> **What the exercise asks**: All that is wanted is the exact text of the lines below from the one with "The image size" through the one with "Viewport: 1568px width, 724px", inclusive, minus any pictures.

> **Task inputs**:
━━━━━━━━━━
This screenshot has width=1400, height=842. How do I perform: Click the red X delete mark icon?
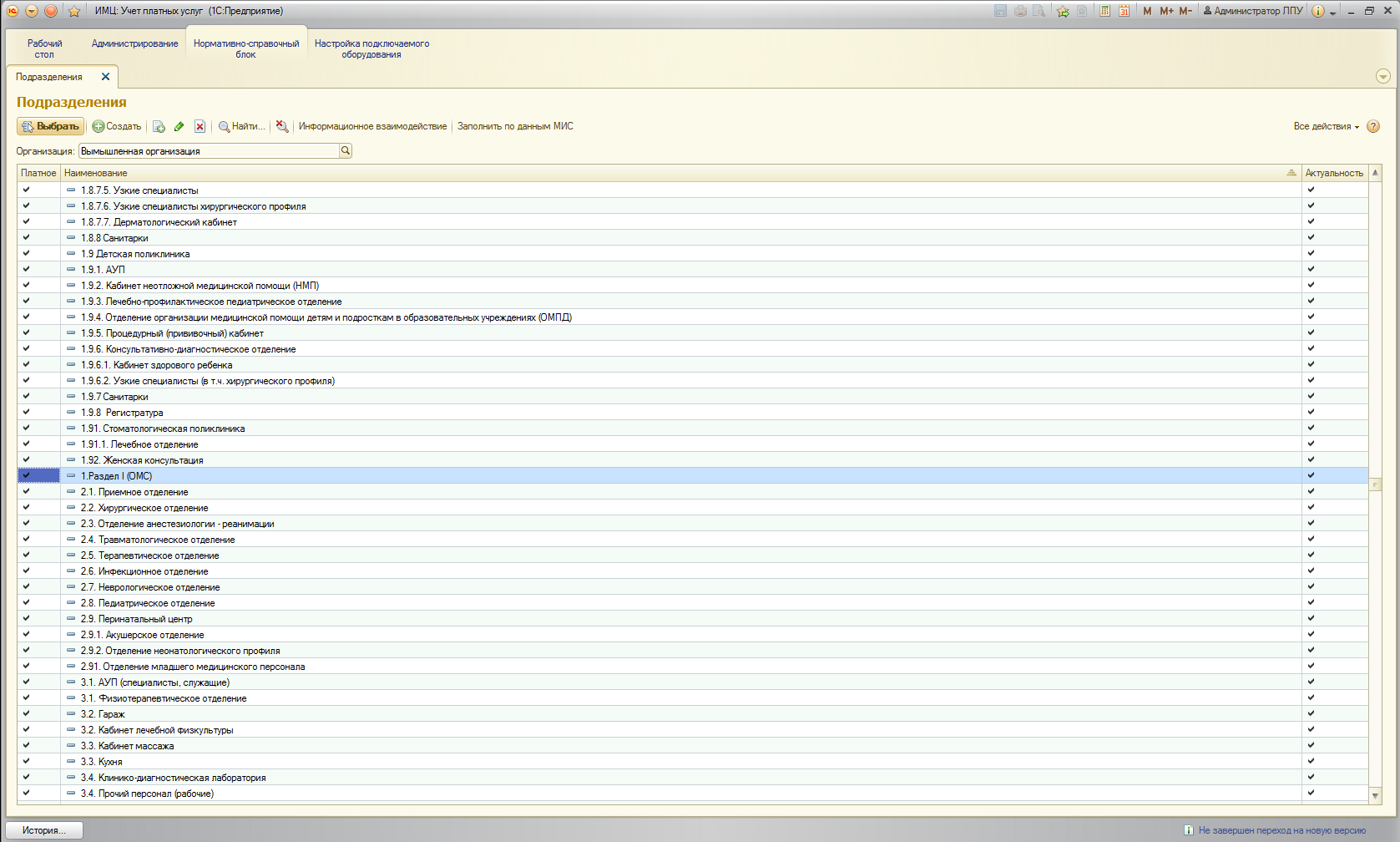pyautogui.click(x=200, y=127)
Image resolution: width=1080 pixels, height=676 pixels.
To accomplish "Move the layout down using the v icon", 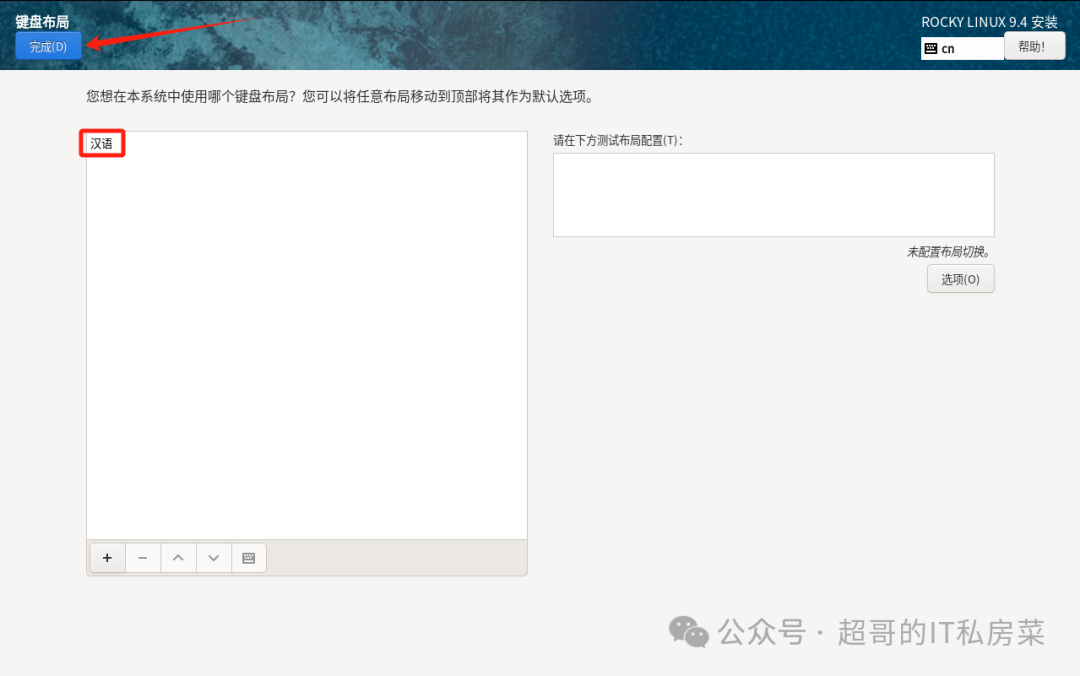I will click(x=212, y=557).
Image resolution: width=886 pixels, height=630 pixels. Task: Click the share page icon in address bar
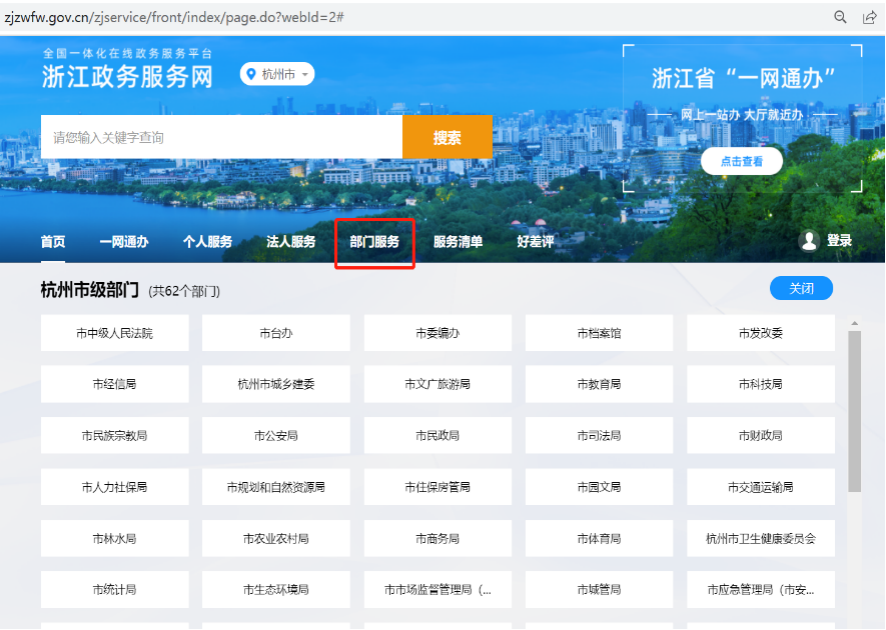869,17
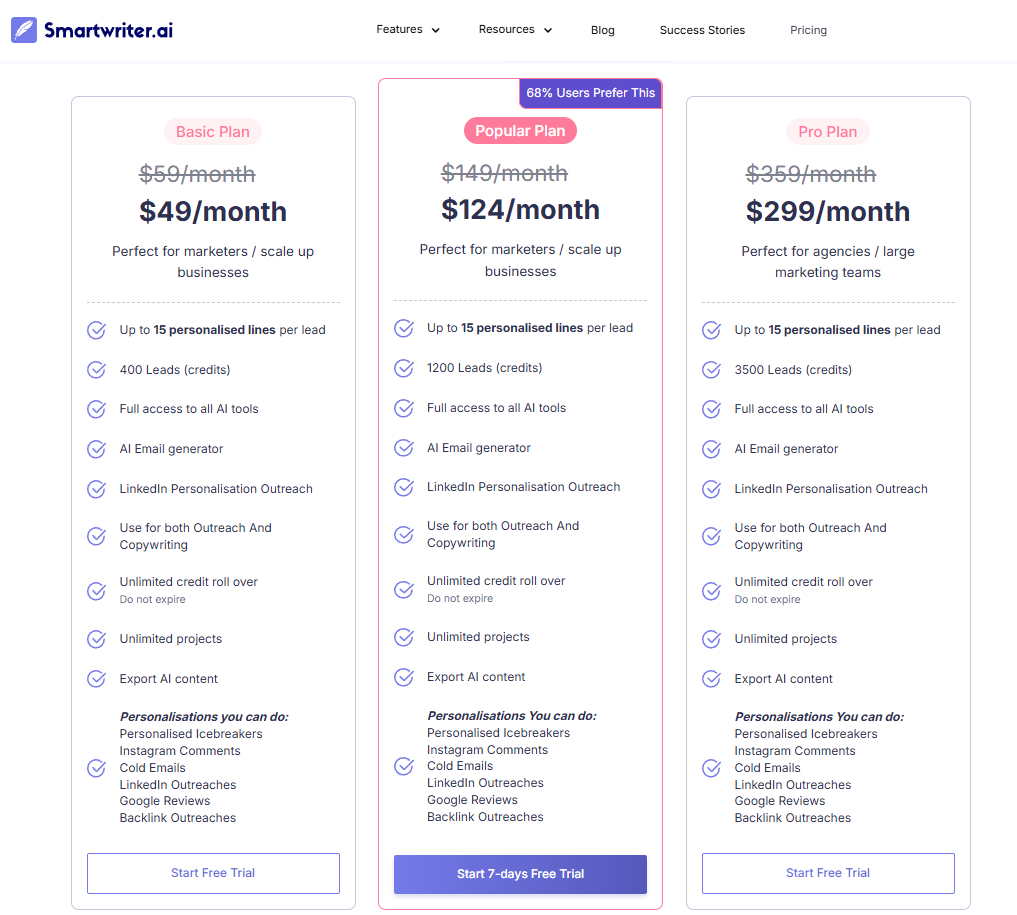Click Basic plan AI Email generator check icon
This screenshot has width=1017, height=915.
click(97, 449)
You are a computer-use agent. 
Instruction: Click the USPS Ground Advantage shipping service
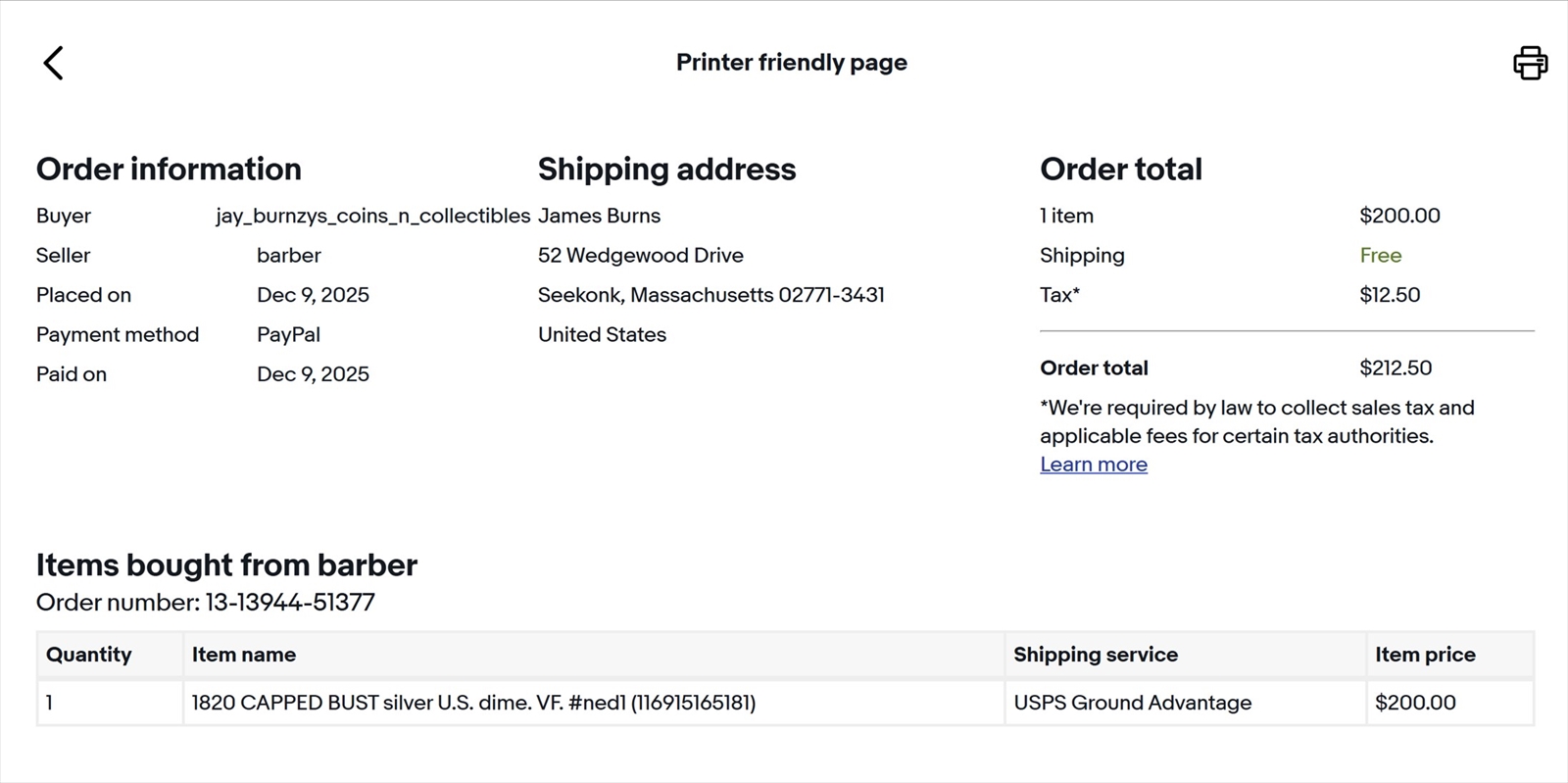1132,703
━━━━━━━━━━
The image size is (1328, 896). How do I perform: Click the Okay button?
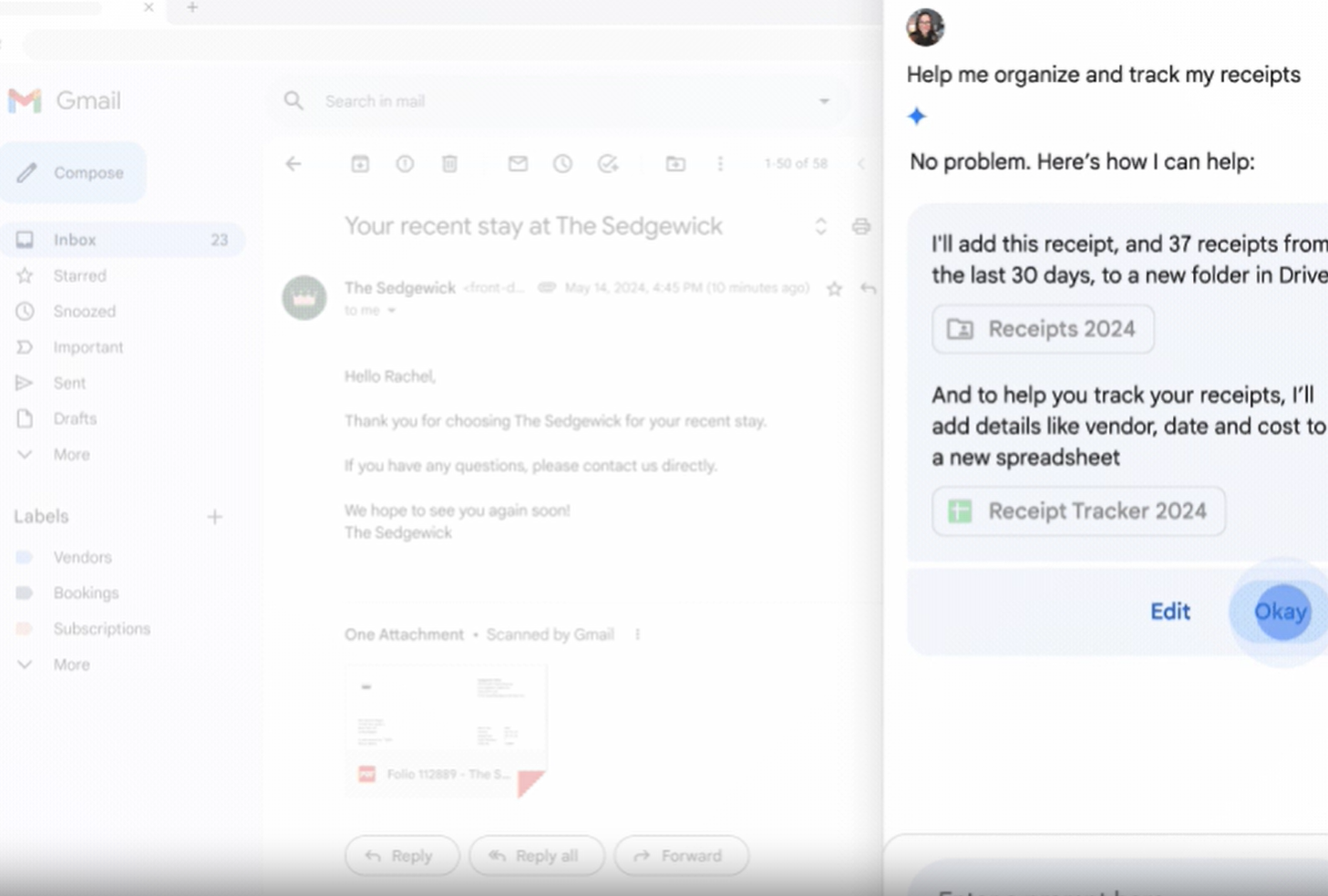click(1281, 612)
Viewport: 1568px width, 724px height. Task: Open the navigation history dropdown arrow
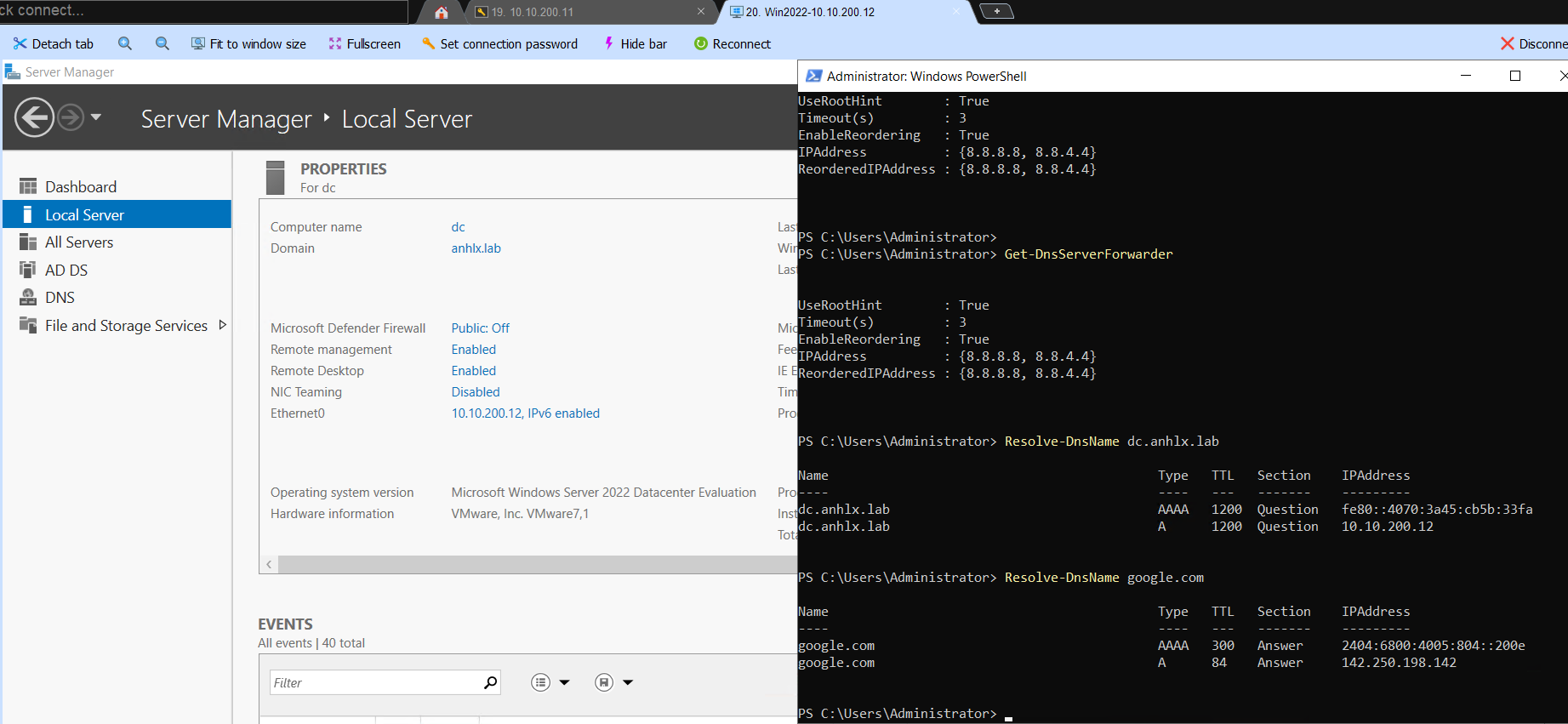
━━━━━━━━━━
> **Task response**:
The image size is (1328, 896). How do I perform: Click the Okay button?
click(1281, 612)
Viewport: 1568px width, 724px height. Task: Open the navigation history dropdown arrow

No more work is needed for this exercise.